“We did not want her enough”

“We did not want her enough” March 28, 2016

In an essay about his church’s efforts to battle abortion, Southern Baptist spokesman Russell Moore quoted one of his critics, a Baptist female pastor.  Ten years ago, she wrote about her own abortion and justified it in some of the most evil words you will ever read.

From Russell Moore, Why Would a Church Support Abortion?

In a Baptist News Global article, the church’s senior minister Donna Schaper defended Planned Parenthood by saying that those of us who oppose abortion are “having a hard time dealing with women as moral agents and as adults.” I thought I recognized her name, and after I looked about I found that I had written about this pastor a decade ago, when she admitted that abortion is murder.

In 2006, Schaper wrote an article about the abortion she had. She wrote that her abortion was the right choice since she and her husband had young twins at the time. “Because women are mature sexual beings who make choices, birth control and abortion are positive moral forces in history,” she wrote. “They allow sex to be both procreational and recreational, for both men and women.”

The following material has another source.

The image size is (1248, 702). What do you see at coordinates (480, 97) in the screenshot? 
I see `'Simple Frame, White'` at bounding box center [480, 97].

What was striking to me at the time was that Schaper did not rely on the standard abortion advocacy arguments of the unborn child as a “clump of tissue” or a “mass of cells.” Instead, she called her abortion murder, and spoke of her unborn child as a child. She even named her “Alma,” which means “soul.”

“I happen to agree that abortion is a form of murder,” she wrote. “I think the quarrel about when life begins is disrespectful to the fetus. I know I murdered the life within me.”

“I could have loved that life but I chose not to,” she continued. “I did what men do all the time when they take us to war: they choose violence because, while they believe it is bad, it is still better than the alternatives.”

“When I made my choice to end Alma’s life, I was behaving as an adult,” the pastor concluded. “It was a human life. That’s why we named her, wanted her, but also knew we knew we did not want her enough.”